Shelf Indulgence review
In this guest edition of Shelf Indulgence, author Daniel Sellers reviews a 1989 classic by P D James.
Poet detective Adam Dalgliesh is on the scene, clearing out his late aunt’s windmill home. The local officer in charge of the Whistler investigation makes use of Dalgliesh’s presence, drawing on his knowledge of murderers — and his insights into the lives of the headland’s residents, many of whom have links to nearby Larksoken nuclear power station. Tensions abound in the isolated community, with resentments focused on Hilary Robarts, the power station’s acting administrator. When Hilary’s body is found on the beach late at night, it’s assumed she’s the Whistler’s latest victim. But is she?

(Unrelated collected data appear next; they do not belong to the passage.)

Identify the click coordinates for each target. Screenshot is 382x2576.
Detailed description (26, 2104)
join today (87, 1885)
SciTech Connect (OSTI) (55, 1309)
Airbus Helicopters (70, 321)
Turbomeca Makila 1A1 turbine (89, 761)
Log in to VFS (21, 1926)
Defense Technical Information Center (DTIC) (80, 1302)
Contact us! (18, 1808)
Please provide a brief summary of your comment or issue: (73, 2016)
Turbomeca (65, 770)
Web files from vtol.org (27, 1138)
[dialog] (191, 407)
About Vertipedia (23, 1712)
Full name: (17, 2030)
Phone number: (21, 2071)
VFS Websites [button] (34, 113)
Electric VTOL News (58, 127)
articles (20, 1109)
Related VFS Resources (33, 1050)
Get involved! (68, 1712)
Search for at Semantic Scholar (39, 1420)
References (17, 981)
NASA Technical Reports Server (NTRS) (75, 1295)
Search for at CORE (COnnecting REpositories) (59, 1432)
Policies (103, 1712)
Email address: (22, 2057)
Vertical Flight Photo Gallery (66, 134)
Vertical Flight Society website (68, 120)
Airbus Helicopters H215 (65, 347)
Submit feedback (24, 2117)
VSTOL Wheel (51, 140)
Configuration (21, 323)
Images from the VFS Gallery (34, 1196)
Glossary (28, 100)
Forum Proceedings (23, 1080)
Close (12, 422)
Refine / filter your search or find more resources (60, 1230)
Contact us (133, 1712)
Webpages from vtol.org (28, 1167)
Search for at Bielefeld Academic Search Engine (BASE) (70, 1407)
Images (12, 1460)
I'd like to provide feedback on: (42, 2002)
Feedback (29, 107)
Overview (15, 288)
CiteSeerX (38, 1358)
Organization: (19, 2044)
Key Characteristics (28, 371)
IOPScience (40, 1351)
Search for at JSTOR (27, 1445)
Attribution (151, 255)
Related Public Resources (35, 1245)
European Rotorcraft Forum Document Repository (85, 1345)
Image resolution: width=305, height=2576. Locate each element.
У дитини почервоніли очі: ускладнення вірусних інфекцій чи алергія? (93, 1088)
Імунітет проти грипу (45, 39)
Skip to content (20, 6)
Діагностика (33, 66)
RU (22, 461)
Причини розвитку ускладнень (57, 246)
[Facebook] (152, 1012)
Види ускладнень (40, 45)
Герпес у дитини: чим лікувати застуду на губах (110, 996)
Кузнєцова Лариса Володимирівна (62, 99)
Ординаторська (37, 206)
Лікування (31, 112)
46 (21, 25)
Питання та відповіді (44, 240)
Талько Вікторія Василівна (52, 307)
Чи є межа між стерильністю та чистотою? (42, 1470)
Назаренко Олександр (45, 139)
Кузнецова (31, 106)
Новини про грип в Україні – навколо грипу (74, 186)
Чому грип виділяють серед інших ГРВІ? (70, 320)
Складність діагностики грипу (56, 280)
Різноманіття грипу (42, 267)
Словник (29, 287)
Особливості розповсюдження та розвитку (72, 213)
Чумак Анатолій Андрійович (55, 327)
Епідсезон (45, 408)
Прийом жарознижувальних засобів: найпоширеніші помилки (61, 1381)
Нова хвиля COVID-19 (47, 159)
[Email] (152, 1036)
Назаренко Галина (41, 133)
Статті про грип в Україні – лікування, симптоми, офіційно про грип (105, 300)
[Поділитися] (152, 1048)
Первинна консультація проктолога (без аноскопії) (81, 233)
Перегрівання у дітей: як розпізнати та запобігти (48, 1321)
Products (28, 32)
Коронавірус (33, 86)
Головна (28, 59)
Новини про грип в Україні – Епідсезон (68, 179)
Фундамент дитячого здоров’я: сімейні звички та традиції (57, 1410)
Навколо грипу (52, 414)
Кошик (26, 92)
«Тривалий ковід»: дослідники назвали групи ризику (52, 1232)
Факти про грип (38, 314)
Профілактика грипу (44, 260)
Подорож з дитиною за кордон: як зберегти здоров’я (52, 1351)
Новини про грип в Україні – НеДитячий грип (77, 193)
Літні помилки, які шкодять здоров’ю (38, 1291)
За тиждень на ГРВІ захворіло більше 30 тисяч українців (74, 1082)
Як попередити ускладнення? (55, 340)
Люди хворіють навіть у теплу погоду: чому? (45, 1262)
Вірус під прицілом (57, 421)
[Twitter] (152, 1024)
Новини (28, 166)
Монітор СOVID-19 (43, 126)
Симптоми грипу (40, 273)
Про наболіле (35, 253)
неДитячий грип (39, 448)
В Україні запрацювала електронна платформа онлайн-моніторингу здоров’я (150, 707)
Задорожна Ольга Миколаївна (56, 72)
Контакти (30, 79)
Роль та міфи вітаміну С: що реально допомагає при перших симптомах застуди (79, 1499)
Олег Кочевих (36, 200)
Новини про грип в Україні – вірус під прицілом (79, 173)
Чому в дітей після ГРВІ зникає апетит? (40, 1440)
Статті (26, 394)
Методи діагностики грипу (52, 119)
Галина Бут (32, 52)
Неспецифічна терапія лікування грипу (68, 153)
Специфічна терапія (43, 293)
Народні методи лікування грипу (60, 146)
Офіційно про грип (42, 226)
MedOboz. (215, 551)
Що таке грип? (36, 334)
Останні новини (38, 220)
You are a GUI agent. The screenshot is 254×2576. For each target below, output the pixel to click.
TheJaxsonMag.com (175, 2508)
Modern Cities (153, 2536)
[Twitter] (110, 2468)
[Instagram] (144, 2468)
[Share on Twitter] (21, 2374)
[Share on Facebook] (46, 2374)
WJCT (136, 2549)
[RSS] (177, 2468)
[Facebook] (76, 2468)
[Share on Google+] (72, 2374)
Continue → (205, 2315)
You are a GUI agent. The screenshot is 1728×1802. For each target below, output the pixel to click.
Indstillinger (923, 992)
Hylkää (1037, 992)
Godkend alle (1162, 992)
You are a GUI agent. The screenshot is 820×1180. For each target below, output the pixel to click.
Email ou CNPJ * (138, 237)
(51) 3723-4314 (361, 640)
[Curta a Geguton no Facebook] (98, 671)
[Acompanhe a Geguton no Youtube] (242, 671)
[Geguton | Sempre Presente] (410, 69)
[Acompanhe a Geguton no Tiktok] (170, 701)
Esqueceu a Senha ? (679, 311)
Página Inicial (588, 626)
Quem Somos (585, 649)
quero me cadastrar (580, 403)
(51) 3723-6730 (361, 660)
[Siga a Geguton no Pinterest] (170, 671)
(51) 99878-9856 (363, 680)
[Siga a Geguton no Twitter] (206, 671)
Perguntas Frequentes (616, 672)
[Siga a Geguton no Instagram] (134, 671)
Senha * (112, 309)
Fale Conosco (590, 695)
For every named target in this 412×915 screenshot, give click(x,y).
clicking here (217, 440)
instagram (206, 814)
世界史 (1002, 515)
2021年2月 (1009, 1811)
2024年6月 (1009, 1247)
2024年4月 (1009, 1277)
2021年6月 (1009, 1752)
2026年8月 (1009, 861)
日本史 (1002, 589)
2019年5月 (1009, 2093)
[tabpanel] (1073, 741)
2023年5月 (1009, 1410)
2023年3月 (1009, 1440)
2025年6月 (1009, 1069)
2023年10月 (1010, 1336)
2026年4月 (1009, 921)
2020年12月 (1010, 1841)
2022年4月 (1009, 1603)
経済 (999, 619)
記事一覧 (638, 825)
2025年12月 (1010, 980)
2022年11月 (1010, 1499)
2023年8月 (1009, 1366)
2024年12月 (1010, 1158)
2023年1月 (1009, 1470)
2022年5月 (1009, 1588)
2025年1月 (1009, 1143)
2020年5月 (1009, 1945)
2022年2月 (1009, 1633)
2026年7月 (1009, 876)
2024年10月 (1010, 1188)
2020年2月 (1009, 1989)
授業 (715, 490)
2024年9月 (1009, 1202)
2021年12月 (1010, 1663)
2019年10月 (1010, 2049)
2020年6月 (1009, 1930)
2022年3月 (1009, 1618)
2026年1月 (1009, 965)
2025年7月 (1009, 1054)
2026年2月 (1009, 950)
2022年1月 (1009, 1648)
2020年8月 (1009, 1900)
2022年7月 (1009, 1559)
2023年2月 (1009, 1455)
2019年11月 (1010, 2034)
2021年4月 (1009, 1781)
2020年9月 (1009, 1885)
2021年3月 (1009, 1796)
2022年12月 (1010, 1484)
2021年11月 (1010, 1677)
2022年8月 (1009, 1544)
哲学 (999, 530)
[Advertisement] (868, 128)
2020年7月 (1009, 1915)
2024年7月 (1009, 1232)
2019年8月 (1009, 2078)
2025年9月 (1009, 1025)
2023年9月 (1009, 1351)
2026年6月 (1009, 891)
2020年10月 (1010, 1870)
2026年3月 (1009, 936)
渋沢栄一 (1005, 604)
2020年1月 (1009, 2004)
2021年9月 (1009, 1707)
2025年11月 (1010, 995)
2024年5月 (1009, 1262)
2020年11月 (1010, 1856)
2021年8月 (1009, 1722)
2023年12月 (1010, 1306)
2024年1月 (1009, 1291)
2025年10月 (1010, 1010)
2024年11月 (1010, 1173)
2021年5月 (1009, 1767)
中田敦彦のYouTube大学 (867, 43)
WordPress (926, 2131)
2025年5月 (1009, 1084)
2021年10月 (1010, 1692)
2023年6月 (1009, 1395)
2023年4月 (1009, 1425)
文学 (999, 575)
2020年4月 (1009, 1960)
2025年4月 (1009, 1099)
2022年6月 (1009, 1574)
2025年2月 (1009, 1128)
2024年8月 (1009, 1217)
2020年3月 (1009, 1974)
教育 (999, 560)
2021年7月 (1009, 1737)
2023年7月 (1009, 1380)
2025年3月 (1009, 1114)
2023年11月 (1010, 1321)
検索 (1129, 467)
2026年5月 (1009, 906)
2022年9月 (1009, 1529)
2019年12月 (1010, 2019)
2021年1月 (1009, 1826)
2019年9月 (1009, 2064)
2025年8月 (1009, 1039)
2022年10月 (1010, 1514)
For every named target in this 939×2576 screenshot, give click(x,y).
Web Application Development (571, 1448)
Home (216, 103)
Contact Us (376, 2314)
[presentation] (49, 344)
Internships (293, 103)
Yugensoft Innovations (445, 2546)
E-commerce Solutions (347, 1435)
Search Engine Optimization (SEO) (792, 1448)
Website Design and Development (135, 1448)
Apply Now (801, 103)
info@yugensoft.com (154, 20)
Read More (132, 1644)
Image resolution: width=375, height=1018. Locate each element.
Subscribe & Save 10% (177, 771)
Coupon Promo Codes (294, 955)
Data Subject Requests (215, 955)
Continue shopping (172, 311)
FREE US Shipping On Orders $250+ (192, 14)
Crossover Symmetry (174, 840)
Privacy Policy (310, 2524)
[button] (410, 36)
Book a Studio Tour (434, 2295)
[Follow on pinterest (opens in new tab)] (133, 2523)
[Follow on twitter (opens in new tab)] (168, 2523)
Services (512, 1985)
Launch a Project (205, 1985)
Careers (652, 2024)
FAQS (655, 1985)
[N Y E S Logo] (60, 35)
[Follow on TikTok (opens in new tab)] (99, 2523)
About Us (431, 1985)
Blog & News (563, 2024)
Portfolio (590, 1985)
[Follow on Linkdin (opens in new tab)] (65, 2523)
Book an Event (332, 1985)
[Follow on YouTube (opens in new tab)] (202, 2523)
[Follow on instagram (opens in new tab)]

P D James, winner of a Diamond Dagger and an Edgar Grand Master Award, said she was inspired by setting, and described conceiving this novel standing on a lonely beach near Sizewell, further down the coast in Suffolk. With its bleak setting, and the ominous power station on the edge of the tormented sea, it’s an intensely atmospheric tale of how human frailty can lead men and women to do evil. The motive for murder is disturbing and original. My skin creeps to recall it.
As ever, James’s writing is precise, lucid, and sometimes lyrically beautiful. Of all her powerful novels, to me, this study of the “devices and desires” of the human heart is her finest.